Advocacy research is skewing the evidence informing the government’s review of gambling laws – restricting personal freedoms and further undermining an already highly regulated industry, writes Dan Waugh.
When Nigel Huddleston launched the government’s once-in-a-generation review of Britain’s gambling laws in 2019, he emphasised that it was to be an exercise in modernisation, grounded in hard evidence. After 27 months, three gambling ministers and four Secretaries of State, publication of a White Paper is now understood to be imminent; but there are also signs that the process has worked loose of Huddleston’s sensible moorings. In particular, the abasement of academia as a tool of advocacy rather than enquiry now presents a strong risk that this long awaited and long overdue review will result in regulatory dysfunction.

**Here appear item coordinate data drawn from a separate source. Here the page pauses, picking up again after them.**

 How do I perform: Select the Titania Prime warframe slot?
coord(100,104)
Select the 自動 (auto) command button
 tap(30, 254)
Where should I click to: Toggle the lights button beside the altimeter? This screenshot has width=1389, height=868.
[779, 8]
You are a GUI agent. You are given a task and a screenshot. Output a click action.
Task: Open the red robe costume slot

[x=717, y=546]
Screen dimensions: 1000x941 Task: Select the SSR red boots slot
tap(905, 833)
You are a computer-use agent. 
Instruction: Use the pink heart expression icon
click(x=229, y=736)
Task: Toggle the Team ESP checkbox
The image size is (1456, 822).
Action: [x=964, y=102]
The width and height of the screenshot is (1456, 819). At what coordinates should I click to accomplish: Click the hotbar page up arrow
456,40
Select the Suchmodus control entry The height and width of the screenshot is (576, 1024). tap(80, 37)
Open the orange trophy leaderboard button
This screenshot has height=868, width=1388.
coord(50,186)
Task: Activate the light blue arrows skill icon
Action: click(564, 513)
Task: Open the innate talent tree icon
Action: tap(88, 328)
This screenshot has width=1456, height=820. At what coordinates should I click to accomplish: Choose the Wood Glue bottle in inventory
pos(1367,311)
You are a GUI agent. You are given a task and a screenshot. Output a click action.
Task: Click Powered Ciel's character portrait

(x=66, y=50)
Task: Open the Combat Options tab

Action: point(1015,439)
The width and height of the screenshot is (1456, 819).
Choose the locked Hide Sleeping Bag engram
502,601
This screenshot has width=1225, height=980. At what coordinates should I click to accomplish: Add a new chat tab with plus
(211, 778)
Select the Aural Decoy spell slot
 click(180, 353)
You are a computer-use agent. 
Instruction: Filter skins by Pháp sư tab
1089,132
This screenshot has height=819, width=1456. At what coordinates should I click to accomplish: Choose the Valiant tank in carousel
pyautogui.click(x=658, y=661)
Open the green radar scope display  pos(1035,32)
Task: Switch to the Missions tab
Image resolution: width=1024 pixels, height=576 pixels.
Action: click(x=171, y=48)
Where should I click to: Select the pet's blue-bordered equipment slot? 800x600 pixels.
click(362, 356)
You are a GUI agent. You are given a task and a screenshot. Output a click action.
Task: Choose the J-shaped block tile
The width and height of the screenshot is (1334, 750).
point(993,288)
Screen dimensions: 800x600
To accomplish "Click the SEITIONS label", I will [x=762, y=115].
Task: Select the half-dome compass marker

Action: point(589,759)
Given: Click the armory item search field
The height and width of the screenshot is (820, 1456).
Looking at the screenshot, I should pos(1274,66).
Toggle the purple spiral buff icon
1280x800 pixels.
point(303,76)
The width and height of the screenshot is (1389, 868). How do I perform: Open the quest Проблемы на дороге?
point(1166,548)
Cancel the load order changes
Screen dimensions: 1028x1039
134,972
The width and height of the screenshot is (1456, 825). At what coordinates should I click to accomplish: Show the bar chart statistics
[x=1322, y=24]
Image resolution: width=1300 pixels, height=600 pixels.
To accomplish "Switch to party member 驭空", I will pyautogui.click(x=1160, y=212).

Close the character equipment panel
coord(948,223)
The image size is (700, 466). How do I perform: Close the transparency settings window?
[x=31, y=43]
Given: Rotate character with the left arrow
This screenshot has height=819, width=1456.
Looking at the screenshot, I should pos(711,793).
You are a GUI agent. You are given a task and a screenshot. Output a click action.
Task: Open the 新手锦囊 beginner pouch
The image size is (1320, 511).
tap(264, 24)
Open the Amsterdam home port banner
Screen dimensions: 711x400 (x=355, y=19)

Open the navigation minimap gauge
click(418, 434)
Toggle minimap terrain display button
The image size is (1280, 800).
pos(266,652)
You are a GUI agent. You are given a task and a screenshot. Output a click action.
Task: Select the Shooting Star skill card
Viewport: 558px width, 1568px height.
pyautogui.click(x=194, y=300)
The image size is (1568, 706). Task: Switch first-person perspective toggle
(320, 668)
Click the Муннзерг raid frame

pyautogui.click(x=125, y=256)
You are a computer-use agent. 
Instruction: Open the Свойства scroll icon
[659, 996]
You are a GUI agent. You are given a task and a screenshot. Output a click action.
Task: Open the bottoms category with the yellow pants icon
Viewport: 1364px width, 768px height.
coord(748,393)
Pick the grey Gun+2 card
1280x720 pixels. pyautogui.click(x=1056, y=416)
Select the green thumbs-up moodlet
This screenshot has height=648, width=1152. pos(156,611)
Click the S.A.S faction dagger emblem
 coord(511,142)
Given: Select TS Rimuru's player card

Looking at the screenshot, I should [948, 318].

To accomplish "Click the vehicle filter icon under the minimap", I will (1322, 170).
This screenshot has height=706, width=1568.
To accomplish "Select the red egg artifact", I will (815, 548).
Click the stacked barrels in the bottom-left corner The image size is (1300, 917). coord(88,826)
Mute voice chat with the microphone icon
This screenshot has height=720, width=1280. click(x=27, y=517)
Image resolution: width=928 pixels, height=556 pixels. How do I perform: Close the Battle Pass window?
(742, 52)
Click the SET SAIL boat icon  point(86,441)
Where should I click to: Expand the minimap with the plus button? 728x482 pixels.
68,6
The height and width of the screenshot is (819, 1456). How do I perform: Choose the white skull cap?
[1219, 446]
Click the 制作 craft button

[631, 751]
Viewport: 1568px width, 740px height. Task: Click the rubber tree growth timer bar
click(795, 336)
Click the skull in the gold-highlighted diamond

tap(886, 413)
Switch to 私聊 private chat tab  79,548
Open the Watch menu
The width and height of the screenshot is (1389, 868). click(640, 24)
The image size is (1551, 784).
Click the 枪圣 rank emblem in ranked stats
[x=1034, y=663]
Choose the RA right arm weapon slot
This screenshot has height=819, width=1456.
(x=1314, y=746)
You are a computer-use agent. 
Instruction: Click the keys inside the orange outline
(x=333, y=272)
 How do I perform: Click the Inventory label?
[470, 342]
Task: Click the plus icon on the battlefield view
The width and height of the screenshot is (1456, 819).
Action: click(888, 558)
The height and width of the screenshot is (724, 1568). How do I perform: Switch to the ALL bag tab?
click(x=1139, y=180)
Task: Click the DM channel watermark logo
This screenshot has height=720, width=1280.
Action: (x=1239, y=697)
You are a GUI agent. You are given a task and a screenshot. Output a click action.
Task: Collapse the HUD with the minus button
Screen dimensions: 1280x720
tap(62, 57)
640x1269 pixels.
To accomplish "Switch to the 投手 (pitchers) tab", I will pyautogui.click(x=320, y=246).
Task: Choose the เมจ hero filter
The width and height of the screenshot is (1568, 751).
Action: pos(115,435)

An analysis of Hansard reveals that the most commonly cited pieces of research in Parliamentary Questions on gambling since the launch of the Gambling Act Review are last year’s Public Health England report on gambling harms and the 2021 Oxford University study of Lloyds Bank data on gambling expenditures (Muggleton et al.). It is not surprising that these two reports have grabbed political attention. The former alleged social and economic costs of gambling in England of at least £1.2billion a year; while the latter claimed to have identified relationships between spending on gambling and a range of ‘harms’, including increased mortality. However, both studies contained serious methodological flaws; both made immoderate and unsubstantiated claims; both appeared to have been conducted with the aim of influencing the outcome of the government review. As we have seen only too well in recent years, ‘science’ can all too easily be bent to the will of vested or ideological interests.